_Problem details:_
Using the records beneath, say how many lines contain the word "computer", without comment.

_The records:_
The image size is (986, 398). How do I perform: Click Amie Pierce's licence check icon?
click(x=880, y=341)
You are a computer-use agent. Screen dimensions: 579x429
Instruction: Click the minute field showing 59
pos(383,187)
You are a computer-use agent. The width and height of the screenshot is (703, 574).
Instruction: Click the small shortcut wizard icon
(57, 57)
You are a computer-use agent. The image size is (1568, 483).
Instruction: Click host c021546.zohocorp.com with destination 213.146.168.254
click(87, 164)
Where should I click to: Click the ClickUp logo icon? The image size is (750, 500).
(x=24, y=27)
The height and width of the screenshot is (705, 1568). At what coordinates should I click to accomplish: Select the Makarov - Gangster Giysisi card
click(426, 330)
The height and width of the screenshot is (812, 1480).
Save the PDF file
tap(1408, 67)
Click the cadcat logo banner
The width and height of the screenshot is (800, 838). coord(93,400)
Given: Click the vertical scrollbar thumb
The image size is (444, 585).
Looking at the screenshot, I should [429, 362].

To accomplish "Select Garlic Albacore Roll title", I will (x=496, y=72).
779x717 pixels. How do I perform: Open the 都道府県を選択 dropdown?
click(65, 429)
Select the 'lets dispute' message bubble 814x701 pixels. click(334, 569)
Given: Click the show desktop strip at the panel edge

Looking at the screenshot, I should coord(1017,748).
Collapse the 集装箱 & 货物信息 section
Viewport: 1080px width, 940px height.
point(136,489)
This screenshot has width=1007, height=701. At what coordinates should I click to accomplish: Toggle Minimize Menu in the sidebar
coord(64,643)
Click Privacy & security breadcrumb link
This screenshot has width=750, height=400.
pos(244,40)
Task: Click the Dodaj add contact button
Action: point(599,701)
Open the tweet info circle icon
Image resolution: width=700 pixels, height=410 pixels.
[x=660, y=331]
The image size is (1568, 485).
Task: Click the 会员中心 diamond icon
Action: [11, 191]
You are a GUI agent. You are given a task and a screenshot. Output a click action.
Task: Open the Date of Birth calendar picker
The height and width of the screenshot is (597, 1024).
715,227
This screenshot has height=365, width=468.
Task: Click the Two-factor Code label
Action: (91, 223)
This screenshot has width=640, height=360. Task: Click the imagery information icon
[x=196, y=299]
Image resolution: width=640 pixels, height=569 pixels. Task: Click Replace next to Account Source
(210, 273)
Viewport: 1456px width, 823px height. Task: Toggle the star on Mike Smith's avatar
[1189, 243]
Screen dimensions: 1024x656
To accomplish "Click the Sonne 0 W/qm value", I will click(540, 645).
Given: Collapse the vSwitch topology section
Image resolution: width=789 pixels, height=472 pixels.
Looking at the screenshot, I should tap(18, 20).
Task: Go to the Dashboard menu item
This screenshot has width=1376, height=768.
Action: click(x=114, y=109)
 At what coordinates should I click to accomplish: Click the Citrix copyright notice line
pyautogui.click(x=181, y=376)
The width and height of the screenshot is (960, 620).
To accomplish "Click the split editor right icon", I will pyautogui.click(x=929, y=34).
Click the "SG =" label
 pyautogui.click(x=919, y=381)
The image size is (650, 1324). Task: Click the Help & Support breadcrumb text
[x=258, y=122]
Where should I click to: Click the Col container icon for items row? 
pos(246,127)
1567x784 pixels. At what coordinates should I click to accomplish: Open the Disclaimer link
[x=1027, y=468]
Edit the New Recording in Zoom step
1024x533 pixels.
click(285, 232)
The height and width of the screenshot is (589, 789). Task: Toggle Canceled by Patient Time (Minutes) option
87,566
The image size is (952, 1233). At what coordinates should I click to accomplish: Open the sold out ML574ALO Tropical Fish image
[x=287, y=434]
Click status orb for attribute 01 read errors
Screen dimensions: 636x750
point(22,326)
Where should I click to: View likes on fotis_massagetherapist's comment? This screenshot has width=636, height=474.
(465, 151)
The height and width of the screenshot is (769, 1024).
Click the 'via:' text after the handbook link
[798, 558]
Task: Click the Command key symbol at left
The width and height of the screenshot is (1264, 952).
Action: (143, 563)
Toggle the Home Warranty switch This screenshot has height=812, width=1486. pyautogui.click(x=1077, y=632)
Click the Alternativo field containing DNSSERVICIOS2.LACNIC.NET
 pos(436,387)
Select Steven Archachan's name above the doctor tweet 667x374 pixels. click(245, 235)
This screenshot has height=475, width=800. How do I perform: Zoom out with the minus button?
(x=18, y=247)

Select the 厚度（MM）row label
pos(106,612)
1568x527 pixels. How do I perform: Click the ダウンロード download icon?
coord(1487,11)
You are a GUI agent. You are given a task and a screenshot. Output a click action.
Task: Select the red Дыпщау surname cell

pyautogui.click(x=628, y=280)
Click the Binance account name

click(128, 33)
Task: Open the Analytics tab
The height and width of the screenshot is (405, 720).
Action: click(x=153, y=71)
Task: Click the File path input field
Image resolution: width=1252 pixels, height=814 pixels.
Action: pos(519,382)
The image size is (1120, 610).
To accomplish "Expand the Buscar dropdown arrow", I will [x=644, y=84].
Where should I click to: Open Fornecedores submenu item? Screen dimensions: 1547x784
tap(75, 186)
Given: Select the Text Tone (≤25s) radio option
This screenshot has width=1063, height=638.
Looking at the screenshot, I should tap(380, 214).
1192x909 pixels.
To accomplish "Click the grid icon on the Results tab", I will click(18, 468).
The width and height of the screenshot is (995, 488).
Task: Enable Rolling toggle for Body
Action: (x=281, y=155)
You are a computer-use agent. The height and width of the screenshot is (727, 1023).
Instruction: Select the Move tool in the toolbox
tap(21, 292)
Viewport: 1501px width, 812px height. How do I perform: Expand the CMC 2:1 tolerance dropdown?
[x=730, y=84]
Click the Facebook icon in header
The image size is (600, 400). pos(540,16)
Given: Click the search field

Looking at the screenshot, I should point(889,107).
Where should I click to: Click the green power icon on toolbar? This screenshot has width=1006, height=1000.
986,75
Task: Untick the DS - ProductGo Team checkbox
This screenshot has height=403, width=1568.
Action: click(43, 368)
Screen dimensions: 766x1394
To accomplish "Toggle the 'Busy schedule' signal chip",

_Result of this exercise:_
4